- _PROBLEM_: Reproduce all of the material below, substituting "Select" for every occurrence of "Click" and keeping everything else unchanged. Leave the pictures out.

[BEGIN MATERIAL FOR THIS EXERCISE]

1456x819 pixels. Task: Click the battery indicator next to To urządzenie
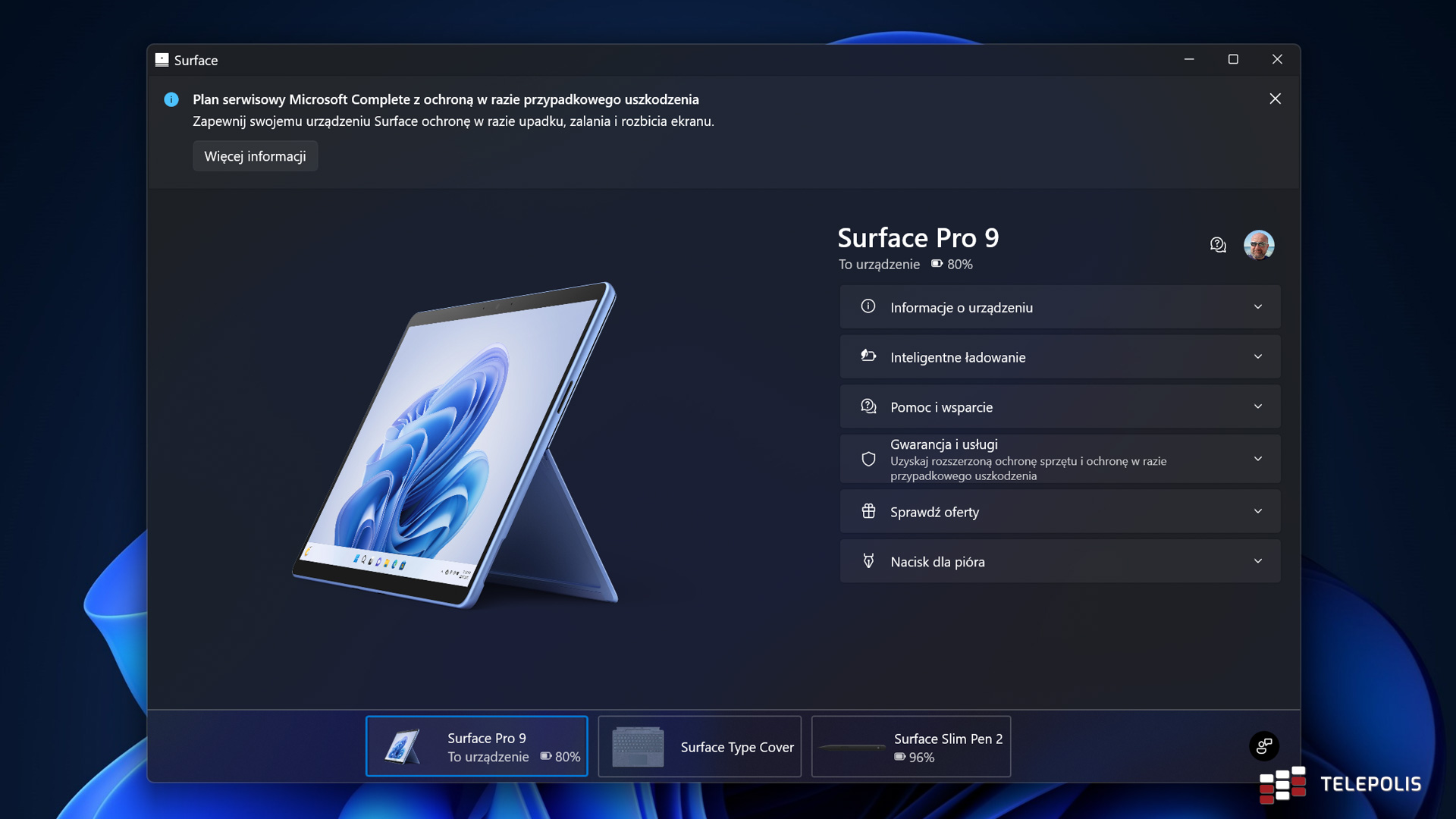tap(936, 264)
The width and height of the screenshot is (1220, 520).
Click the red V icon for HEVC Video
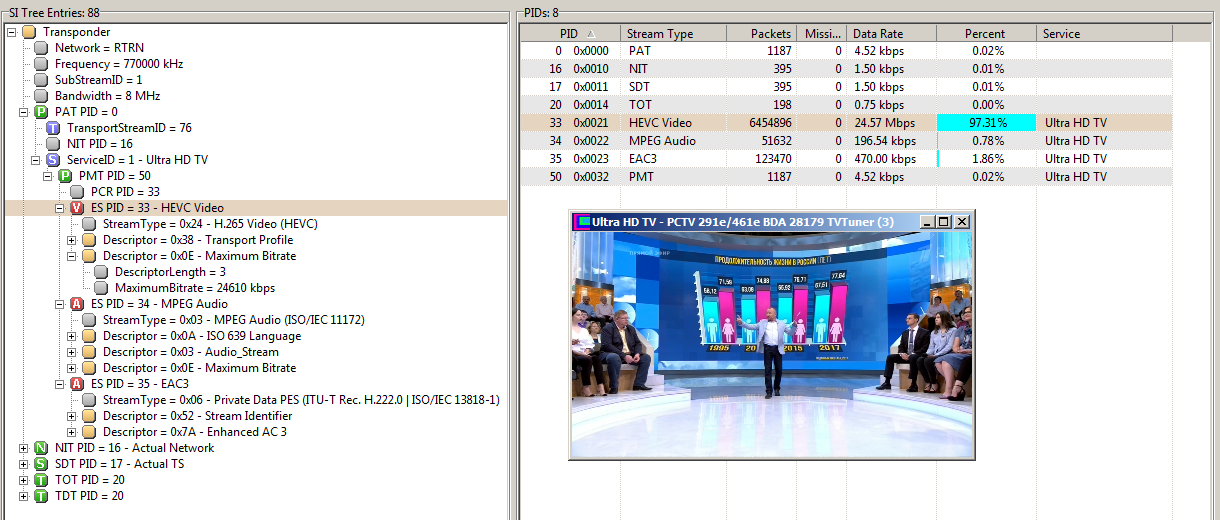pos(77,208)
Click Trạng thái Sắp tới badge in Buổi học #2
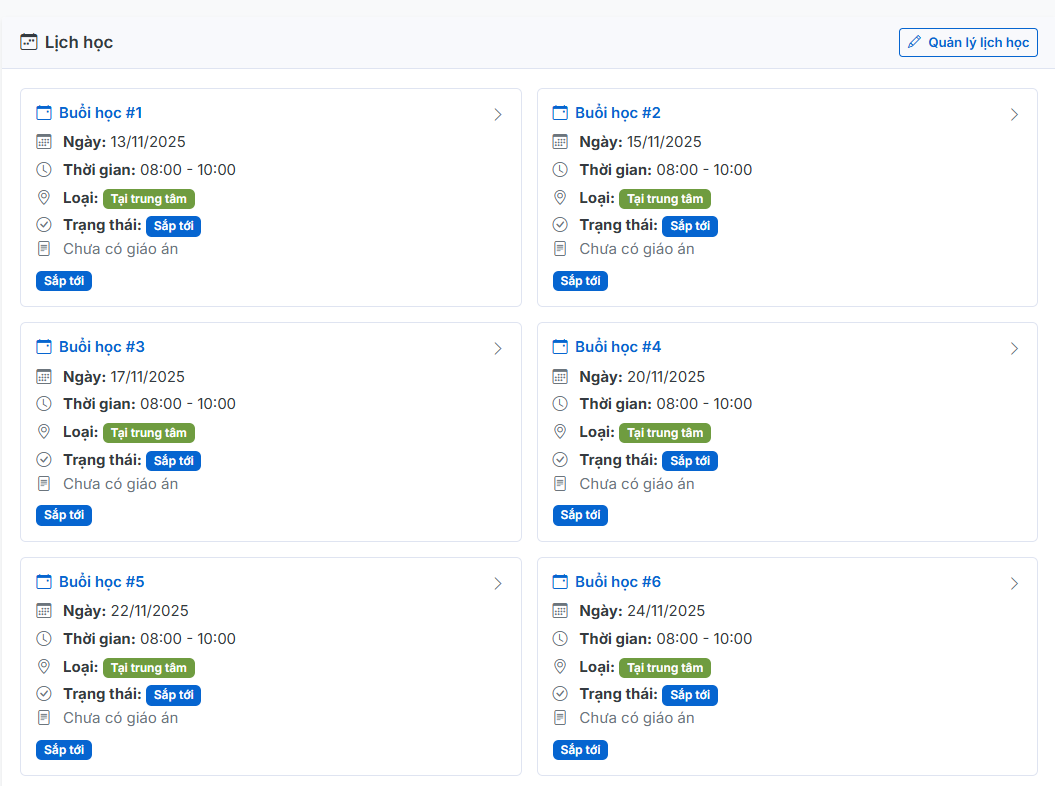Screen dimensions: 1055x786 [690, 226]
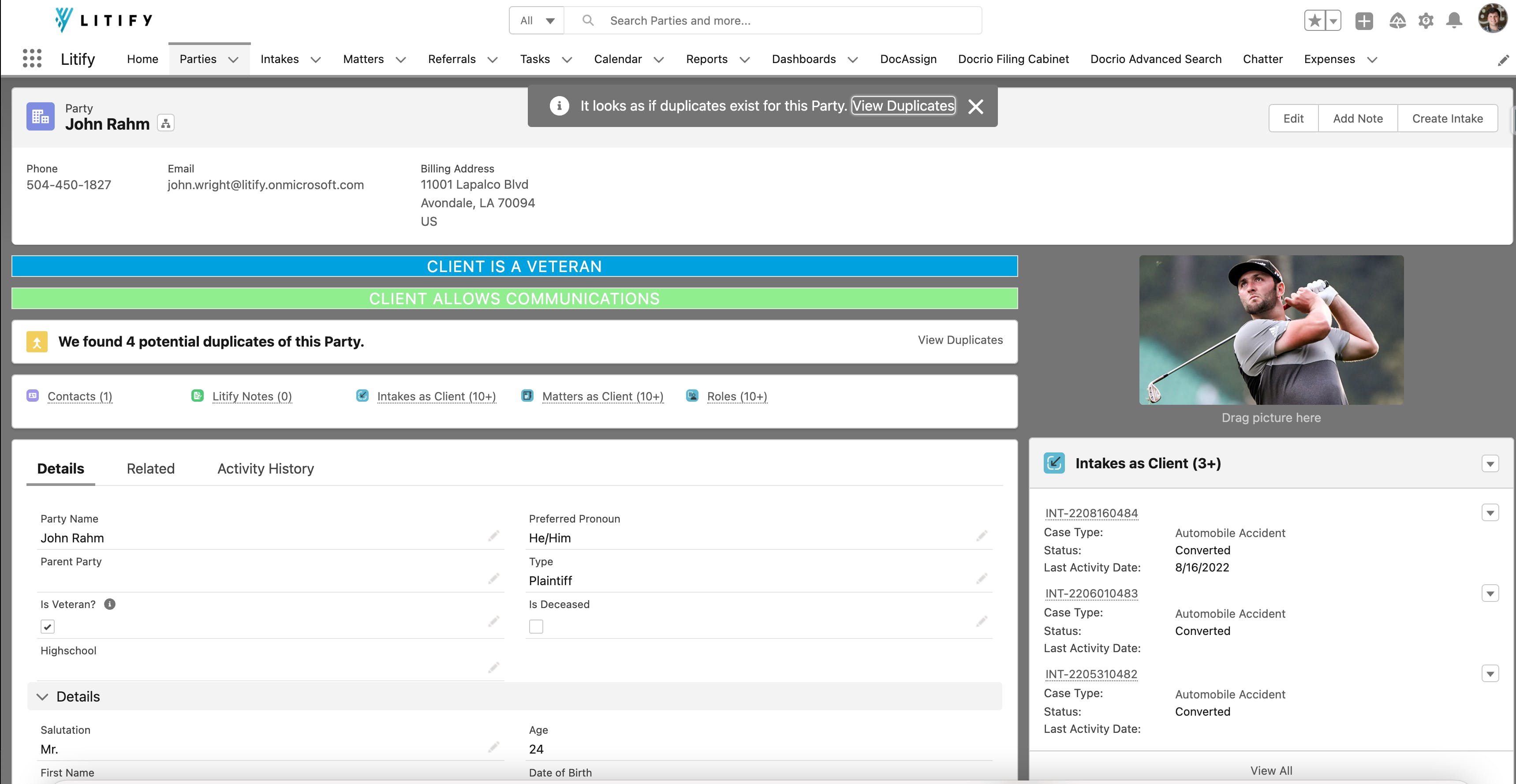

[END MATERIAL FOR THIS EXERCISE]

- _FINAL ANSWER_:
1456x819 pixels. Task: Select the battery indicator next to To urządzenie
tap(936, 264)
The width and height of the screenshot is (1220, 520).
Select the red V icon for HEVC Video
pos(77,208)
Select Trạng thái Sắp tới badge in Buổi học #2
Screen dimensions: 1055x786 [690, 226]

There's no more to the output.